Of course Gostin tries a transparently obvious bit of nonsense by blaming the failure on “Big Food” and a compliant judge buying into their arguments. It is the usual fall back position for someone who has nothing. And his trump card is to compare the food industry to, you guessed it, the tobacco industry. “Big” anything to do with business or industry is a liberal boogyman invoked when arguments are weak. And Gostin’s is about as weak as they come. His attempt to fob this off on the “usual suspects” is, frankly, laughable.
I note this particular “defense” by Gostin simply to point out that there are people out there, people others consider to be rational and intelligent (and, apparently, who can get things published on CNN) that can rationalize curbing you freedoms and liberties through the use of force (law and enforcement) because they actually believe they know what is best for you and have the right to act on that on your behalf.
What we need to do, quickly, is find a way to dissuade the nannies of the world from that belief. They need to understand that freedom means they’re free to act on what they believe in circumstances like this but they’re not free to decide that others must do it too, because they’ve decided that’s the “smart” thing to do. Freedom means the right to fail, get fat, do stupid things (that don’t violate the rights of others), etc. We’re issued one mother in our lives. And it’s not the state.
As it should:
A state judge on Monday stopped Mayor Michael Bloomberg‘s administration frombanning the sale of large sugary drinks at New York City restaurants and other venues, a major defeat for a mayor who has made public-health initiatives a cornerstone of his tenure.

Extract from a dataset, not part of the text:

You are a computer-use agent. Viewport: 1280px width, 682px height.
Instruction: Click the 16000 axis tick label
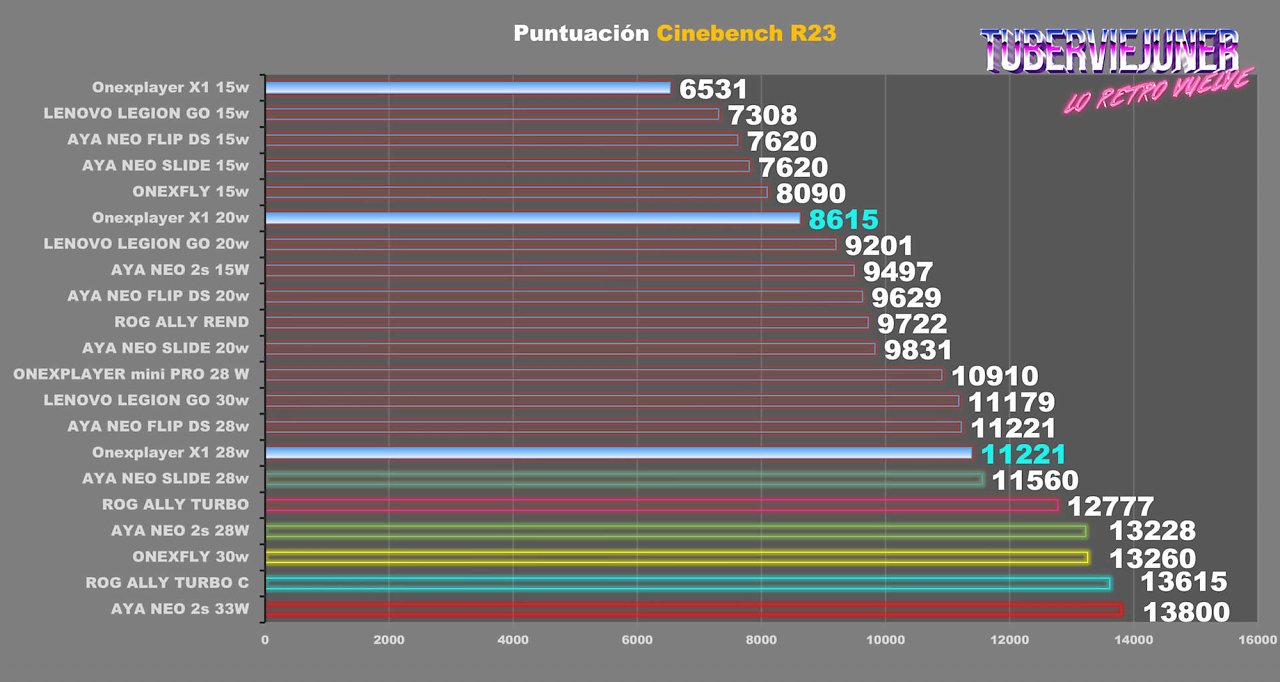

The city is “enjoined and permanently restrained from implementing or enforcing the new regulations,” wrote New York Supreme Court Judge Milton Tingling, blocking the rules one day before they would have taken effect. The city’s chief counsel, Michael Cardozo, pledged to “appeal the ruling as soon as possible.”
In halting the drink rules, Judge Tingling noted that the incoming sugary drink regime was “fraught with arbitrary and capricious consequences” that would be difficult to enforce with consistency “even within a particular city block, much less the city as a whole.”
“The loopholes in this rule effectively defeat the stated purpose of the rule,” the judge wrote. (Read the full text of the ruling.)
Under a first-of-its-kind prohibition approved by the city Board of Health last year, establishments from restaurants to mobile food carts would have been prohibited from selling sugary drinks larger than 16 oz. After a three-month grace period, the city would have started fining violators $200 per sale.
So the nanny gets told “no”.
Does anyone really believe this will stop him?